Friday, June 28, 2019

Immigration Article of the Day: Private Prisons, Private Governance: Essay on Developments in Private-Sector Resistance to Privatized Immigration Detention by Danielle C. Jefferis


Private Prisons, Private Governance: Essay on Developments in Private-Sector Resistance to Privatized Immigration Detention by Danielle C. Jefferis, Northwestern Journal of Law and Social Policy, Forthcoming


Two diametrically opposed events impacting America’s for-profit prison industry occurred within two weeks of each other early this year: On March 19, 2019, the U.S. Supreme Court announced its opinion in Nielsen v. Preap. In the case, a majority of the justices upheld a broad interpretation of the federal government’s immigration detention authority with respect to certain noncitizens in removal proceedings. In effect, the Court’s decision expanded the category of people subject to mandatory immigration-related confinement, a system of incarceration that currently confines more than 50,000 people per day in mostly private prisons and continues to expand, in part due to the increasingly broad authority under which federal immigration-enforcement authorities confine people. The decision marked a victory for the private-prison industry.

Less than two weeks before the Preap decision was announced, the industry experienced a significant loss, however.
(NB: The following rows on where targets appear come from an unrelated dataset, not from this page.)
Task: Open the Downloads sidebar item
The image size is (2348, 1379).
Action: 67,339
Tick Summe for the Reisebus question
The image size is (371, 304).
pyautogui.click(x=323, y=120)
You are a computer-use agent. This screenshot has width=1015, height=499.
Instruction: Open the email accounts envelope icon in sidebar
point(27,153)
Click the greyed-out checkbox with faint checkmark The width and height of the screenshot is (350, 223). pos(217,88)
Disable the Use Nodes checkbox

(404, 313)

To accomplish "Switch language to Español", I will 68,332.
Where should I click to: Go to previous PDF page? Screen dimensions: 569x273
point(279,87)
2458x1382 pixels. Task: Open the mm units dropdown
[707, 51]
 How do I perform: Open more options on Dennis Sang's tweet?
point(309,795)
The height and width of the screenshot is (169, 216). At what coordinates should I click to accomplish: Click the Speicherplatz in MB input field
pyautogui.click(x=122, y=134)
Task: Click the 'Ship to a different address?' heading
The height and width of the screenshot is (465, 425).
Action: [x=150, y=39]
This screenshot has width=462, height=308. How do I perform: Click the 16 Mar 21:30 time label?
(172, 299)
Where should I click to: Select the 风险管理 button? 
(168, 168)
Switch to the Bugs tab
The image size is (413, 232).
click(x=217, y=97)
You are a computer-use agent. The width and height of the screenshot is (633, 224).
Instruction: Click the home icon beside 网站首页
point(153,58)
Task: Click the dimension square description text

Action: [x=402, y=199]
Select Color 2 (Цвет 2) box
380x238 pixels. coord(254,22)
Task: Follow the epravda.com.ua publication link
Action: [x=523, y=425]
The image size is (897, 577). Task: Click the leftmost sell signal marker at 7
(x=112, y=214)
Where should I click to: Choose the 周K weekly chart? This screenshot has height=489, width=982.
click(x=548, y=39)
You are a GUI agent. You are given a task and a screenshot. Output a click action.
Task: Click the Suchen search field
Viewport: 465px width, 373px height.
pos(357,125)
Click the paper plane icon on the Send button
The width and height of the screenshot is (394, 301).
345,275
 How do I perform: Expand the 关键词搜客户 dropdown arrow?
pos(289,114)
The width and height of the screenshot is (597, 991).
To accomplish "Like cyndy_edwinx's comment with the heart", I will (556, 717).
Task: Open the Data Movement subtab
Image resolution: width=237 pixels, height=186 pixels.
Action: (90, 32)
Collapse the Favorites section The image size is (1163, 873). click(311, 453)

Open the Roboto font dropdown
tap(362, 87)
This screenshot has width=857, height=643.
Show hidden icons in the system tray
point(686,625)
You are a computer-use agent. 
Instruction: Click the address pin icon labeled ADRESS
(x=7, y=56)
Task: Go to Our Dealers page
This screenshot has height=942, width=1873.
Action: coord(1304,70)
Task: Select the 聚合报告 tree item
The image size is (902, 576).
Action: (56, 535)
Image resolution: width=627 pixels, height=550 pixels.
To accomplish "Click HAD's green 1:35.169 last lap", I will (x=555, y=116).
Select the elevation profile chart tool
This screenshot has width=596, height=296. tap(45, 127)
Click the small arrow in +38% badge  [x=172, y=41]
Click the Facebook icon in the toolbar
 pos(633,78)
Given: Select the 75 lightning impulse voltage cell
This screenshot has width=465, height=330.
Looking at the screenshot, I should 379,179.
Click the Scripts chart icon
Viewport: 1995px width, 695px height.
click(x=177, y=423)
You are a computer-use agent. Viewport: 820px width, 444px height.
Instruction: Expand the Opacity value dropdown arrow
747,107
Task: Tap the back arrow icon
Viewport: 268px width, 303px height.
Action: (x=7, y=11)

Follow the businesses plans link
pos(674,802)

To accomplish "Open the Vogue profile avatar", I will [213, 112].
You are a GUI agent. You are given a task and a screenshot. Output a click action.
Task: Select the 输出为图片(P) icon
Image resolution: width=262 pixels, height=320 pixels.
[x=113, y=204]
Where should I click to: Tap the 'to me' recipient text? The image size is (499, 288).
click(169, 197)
In an unprecedented move, JPMorgan Chase, one of the nation’s largest banks, announced it would no longer finance or invest in private prison corporations. Wells Fargo soon followed. Chase and Wells Fargo’s divestment from the private-prison industry represented a loss of millions of dollars of capital for the corporations managing and profiting from privatized immigration detention, and sends a compelling — and unusual — signal from Wall Street that a company’s conduct, not just its bottom line, matters. Stocks of the two largest private-prison companies took a drastic hit in the aftermath of the banks’ announcements.

For advocates of decarceration and more humane immigration-enforcement protocols, Chase’s divestment from the private-industry is one development in a series of examples of people and organizations disavowing an expectation of public governance and, instead, relying on private governance institutions to impose accountability and push for change. When the government fails to govern, people and groups may turn to private governance institutions to try to change the status quo. Private governance institutions, which may take limitless forms, are the means by which individuals, organizations, and communities aim to address the needs public governance failed to address. In other words, “private governance institutions provide governance without government.” Of the recent examples of private governance action in the field of private prisons, this Essay examines two: shareholder actions and divestment activities.